King’s Week 2024 is officially over! A big thank you to all the performers, athletes, musicians and artists for their efforts as well as everyone else behind-the-scenes for making this spectacular week happen.


King’s Week music kicked off, as ever, with ‘Thursday Night is Music Night’, which saw some wonderfully diverse performances from the Concert Band, the intimate sound of the Sinfonia string ensemble, ‘Acoustix’, the percussion group and the Jazz Combo. The evening’s entertainment didn’t stop there; ‘Jazz on a Summer Sunset’ raised the marquee roof on a beautiful evening with some superb singing and fun improv from the performers.

‘The Serenade’, in its new home of The Water Tower Garden, was simply magnificent. Members of the Crypt Choir, with additional 6a singers and joined by soloists, close harmony groups and instrumental ensembles performed an eclectic mix of secular music. Solo pieces from Joe Fuller and Annenora Benians were a delight, before the final piece of the evening, ‘On this Shining Night’, a Serenade classic, bought the evening to an end.

On Sunday evening, The Chamber Orchestra presented a programme of classical masterpieces by Mozart, Haydn and Beethoven, alongside some more contemporary works in ‘The Virtousi’

The ‘Gala Symphony Concert’, King’s Week’s finale, featured the Trumpet Concerto by Hummell, Saint-Saëns’ Allegro Appassionato for cello and orchestra, the contemporary Australian composer Hindson’s House Music for flute and orchestra and the opening movement from Rachmaninov’s Second Piano Concerto. After the interval, the Symphony Orchestra brought King’s Week to a rapturous close with a full performance of Dvořák’s Ninth Symphony‘From the New World’.

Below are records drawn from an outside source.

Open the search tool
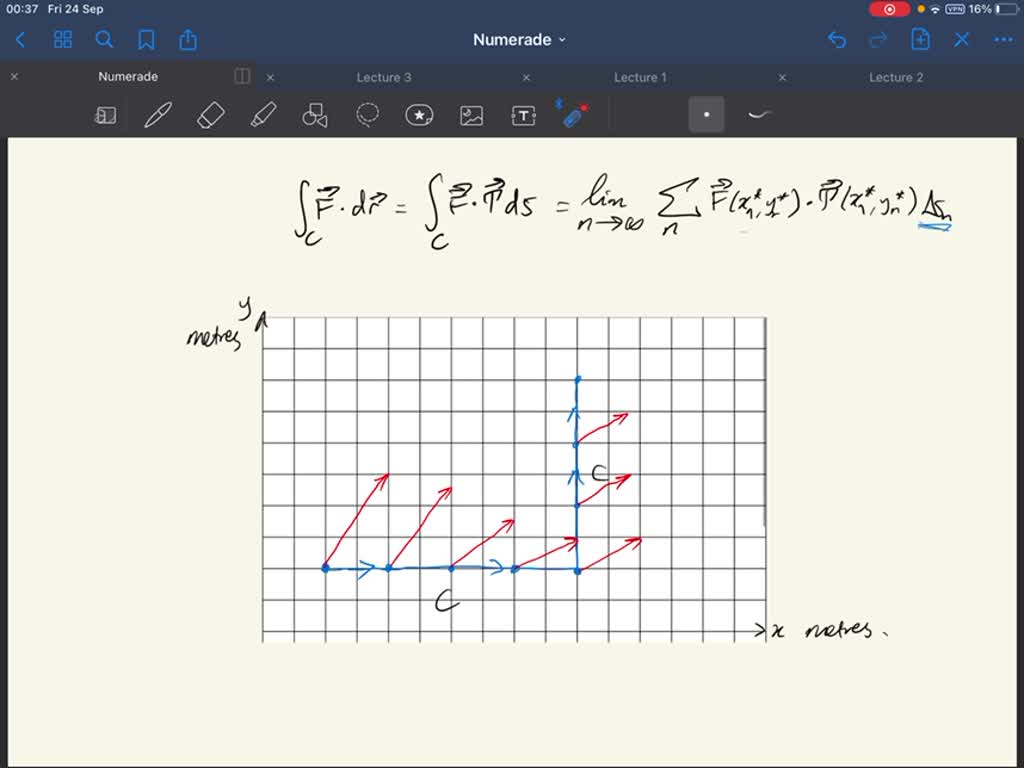Screen dimensions: 1024x768 pos(104,40)
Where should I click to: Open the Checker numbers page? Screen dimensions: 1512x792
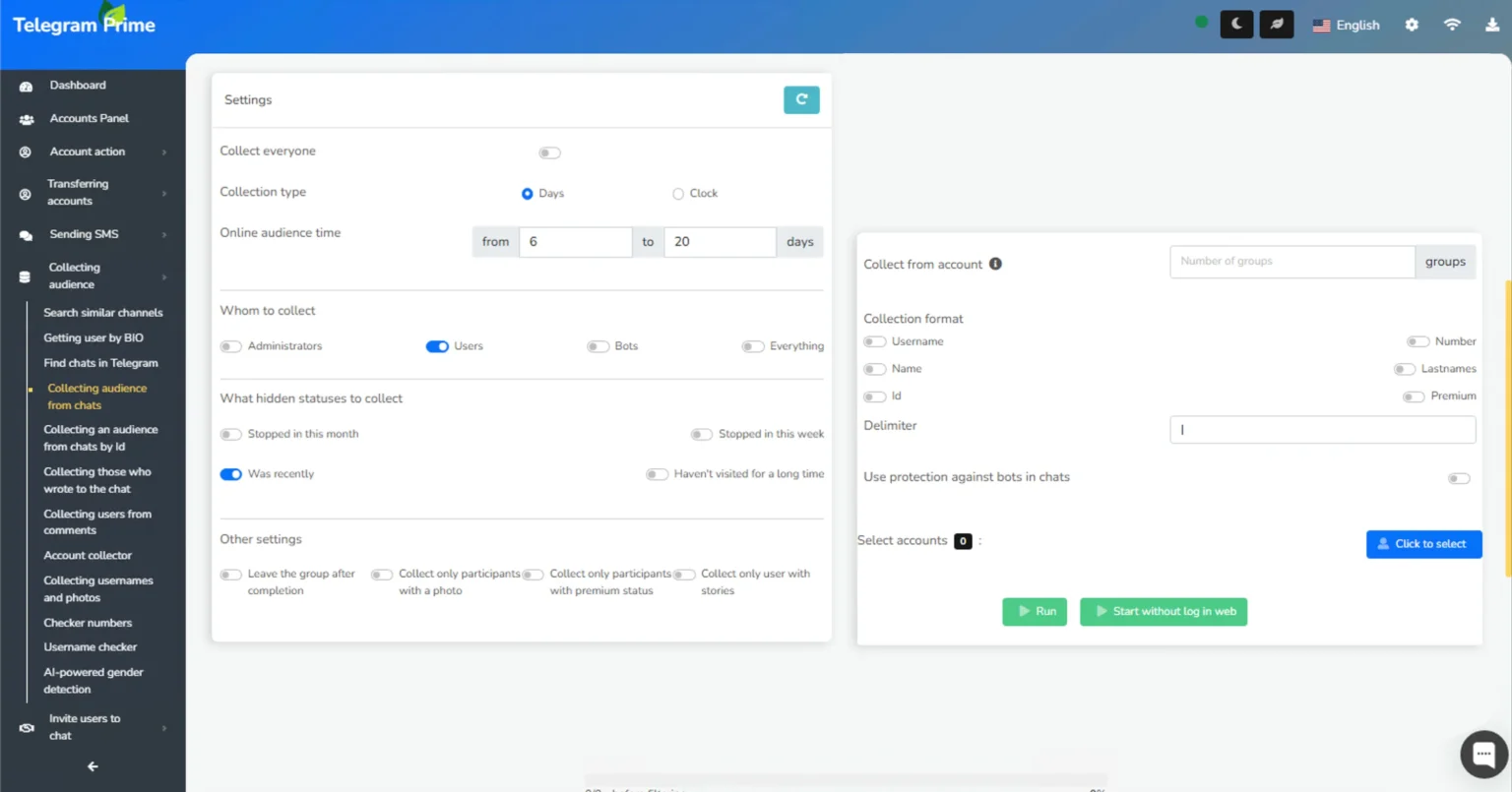click(x=88, y=623)
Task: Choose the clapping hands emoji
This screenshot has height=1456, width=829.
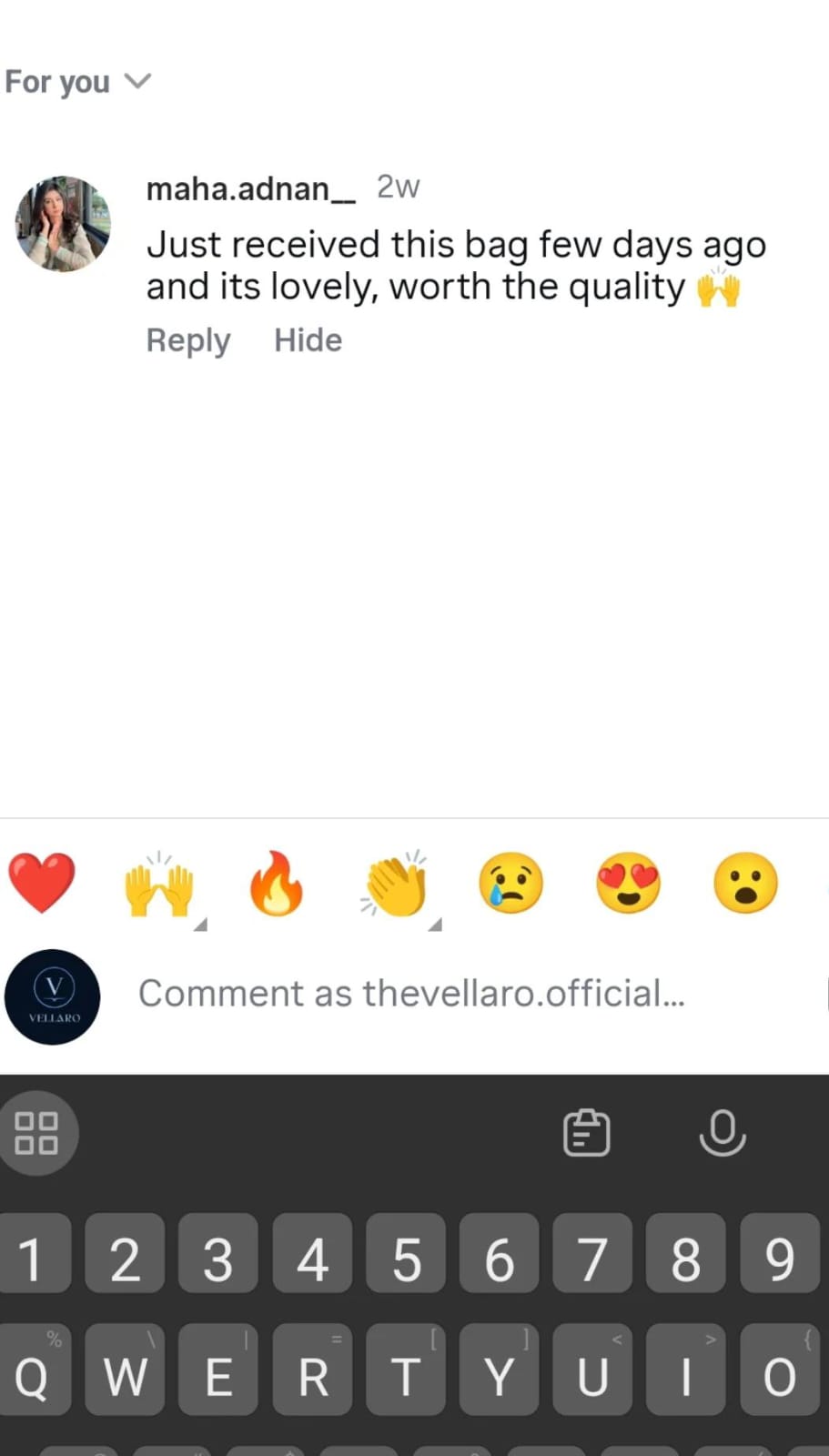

The King’s Week band, this year covering The Eagles, took to the stage in St Mary’s Hall to perform a variety of the band’s well-known hits, as well as some deeper cuts from their discography. St Mary’s Hall today, next stop, no doubt a stadium tour!


Drama & Dance

Drama and Dance took centre stage in The Malthouse across the week, with performances of ‘The Government Inspector’, ‘Romeo and Juliet’, ‘Hay Fever’ and, of course, KiDaCo’s dance spectacular.

The Junior Play, ‘The Government Inspector’, transported us to an absurd provincial town where power and corruption is rife. An undercover government inspector is about to make a visit so officials must make a mad dash to cover their tracks.

The William Shakespeare classic, ‘Romeo and Juliet’, took on a wonderful new adaptation. Set against a backdrop of classic pop anthems, the play explored what it means to be young and in love and included typical Shakespearean verse alongside more contemporary scenes of song and dance. Stirling Hampton and Dylan Shearer as Romeo and Hector Hulme as Mercutio deserve special mentions for their performances.

‘Hay Fever’ followed the artistic and wealthy Bliss family as they welcome an array of characters into their home. Excellent set design, immersing the audience in the play, sharp dialogue, fun interactions and sparkling humour made for a truly memorable senior play.

KiDaCo featured over seventy pupils in a feast of dance styles inspired by film genres, ranging from musicals to psychological thrillers, from westerns to gangster movies. A wonderful farewell from our fabulous dance scholars and a joy to see the wealth of talent coming through the ranks.



Traditionally, the Saturday of King’s Week is Sports Day at Birley’s. The day was filled with some intense matches: from tennis to touch-rugby, golf to show jumping, fencing to a fiercely contested tug-of-war. Two great cricket matches against the Shepway Stragglers and a combination of teachers and students followed matches against Sevenoaks and Simon Langton in the preceding days. The inflatable gladiator ring encouraged some friendly competition, testing endurance, skill and balance in equal measure. The day was rounded off back at Green Court with the annual OKS fencing competition, pitting former pupils against current to determine the winner of the coveted sword and resulting in a 2-0 win to the OKS!


Speeches & Debates

The Removes lit up the incredible space in the Chapter House with a variety of inspiring speeches from the likes of Steve Jobs, Barack Obama, Rudyard Kipling. James Townend’s reproduction of Charlie Chaplin’s final speech from The Great Dictator was a particular highlight.

In the Science Auditorium, academic talks throughout the week were diverse and interesting. Curtis Lee amazed us with the mechanics of taste and smell and how the two are intertwined. Lily Ross-Brown walked us through the different lenses used to capture Blanche Dubois’ character and how they trace to femininity, while Aiden Masiero introduced the audience to Euclidean Geometry with an animated slideshow. Meanwhile, Daniel Seo spoke about the science of time and space in relation to black holes and Oliver Dallas gave an amusing talk on how language affects plural endings.

Once again, a huge thank you to everyone for making King’s Week 2024 so special. See you again next year!